1. Everything is interconnected

Everything is interconnected. In some disciplines and particularly in hard sciences that is rather an obvious and therefore useless statement than a secret. But in the area I have been trained—literature, but I could use general terms like art or simply culture—the same obvious statement is often forgotten or decisively denied. The academic studies of culture and even sometimes the very products of high culture—poetry, philosophy, art—ignore, both purposely and accidentally, the connection between their abstractions and the riddle of power. Due to a good reason, though: the abstract thinking that rules high culture and the specificity of the academic studies of culture demand focusing. There is no room here for an extended explanation of this point, so I will be satisfied with the words copied from a letter of Maurice Blanchot, a radical writer of the kind that embraces its own isolation by creating a sort of exclusive language: “One [of the two impulses of a writer] is the passion, the realization, and the speech of the whole in dialectical accomplishment”, he says: the prosecution, the chase—that is what it is—of the whole. The other impulse, though, goes to the opposite direction and does not rely on the abstract glimpse of the unity but in the concrete reference to the fraction and its relations to other fractions, so to say: in the world. Blanchot again: “One names the possible and wants the possible. The other responds to the impossible”. But once the impulses have been identified, it is imperative to relate them. The real task of the writer—and thinker and artist—is precisely to point out the links between the whole and the fraction that we are in order to make sense.

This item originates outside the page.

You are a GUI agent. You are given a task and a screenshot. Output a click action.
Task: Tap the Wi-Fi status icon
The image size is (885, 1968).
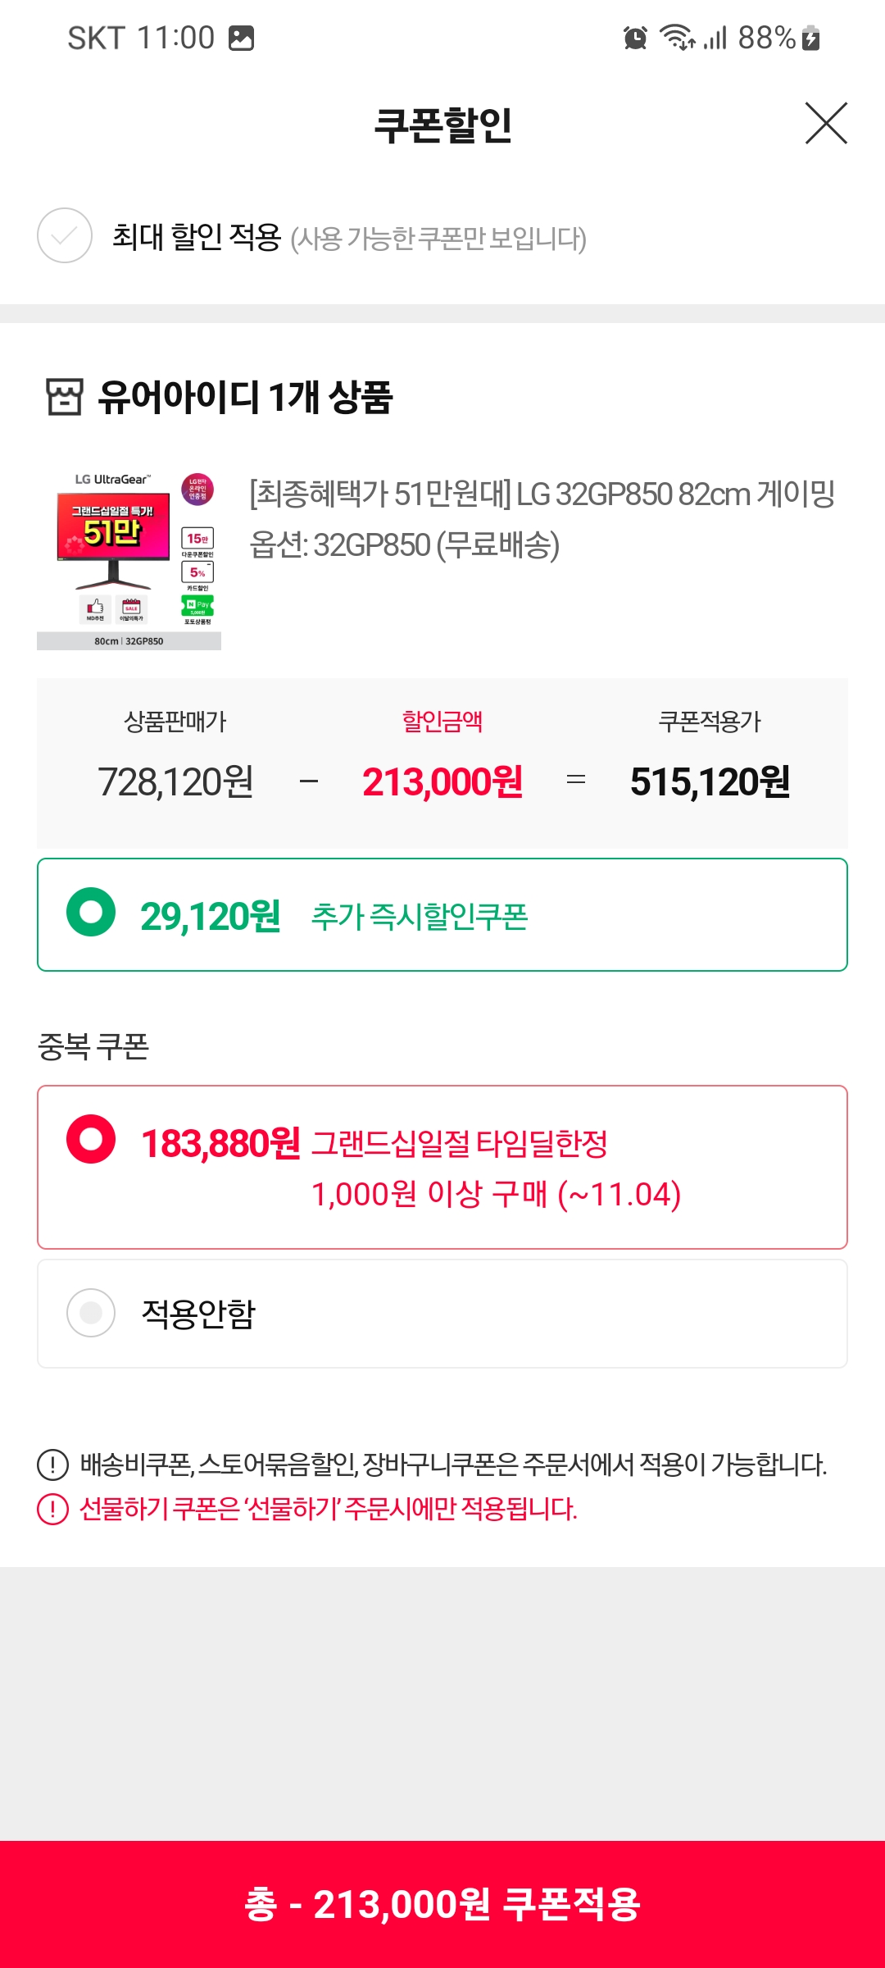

The current world in which we all live finds its major problem in the lack of sense. People often understand several different things for a word according to their convenience. Sense is something that relies in clear meaningful words. Words are always changing, though, and any sort of control over those changes of the language would be despicable. But words will change naturally—if the oxymoron is acceptable—if we oppose the unintended ignorance and mainly the intended ignorance. It is no secret that anyone in circumstance of power will try to maintain that position. According to Noam Chomsky, that was the explicit goal of the American liberal George Kennan in the 50s who wrote in his Policy Planning Study 23 that since “we have about the 50% of the world’s wealth, but only 6.3% of its population [...] our real task in the coming period is to devise a pattern of relationships which will permit us to maintain this position of disparity”. These are clear meaningful words. Of course, these words are also meant to remain in secrecy. The words that the system in Kennan’s country used openly since then are very different: “stability”, “preventive war”, “threat”, “terrorism” et caetera. And the United States of America are not exceptional in this matter—though their power and influence makes them special: secrecy is the way of power.

It was also Maurice Blanchot who wrote: “Tout doit s’effacer, tout s’effacera”: everything must be known, everything will be known. This is one of the tasks of the writer—thinker, artist—but it is not in exclusivity. That is: everybody must pursue the abolition of secrecy. Where the thinker has a professional responsibility, the citizen—no matter what is his or her profession—has a civic one. We have to admit that no one can fully accomplish this task, but everyone must participate, either delivering the secret or receiving it. To read, to stay informed, in order to distinguish the clear meaningful words out of the rhetoric, is already doing something.

I said we often sacrifice the meaning of a word according to our convenience, but we have sacrificed even that of the word “convenience”. We seem not to know what is best for us as citizens nor as individuals. To target the ones who offer us the truth or even to ignore them is not going to help us to live better. That is only going to make us accomplices of the secrecy, which most of the times hides odious crimes.

I believe that these are some of the reasons of this website.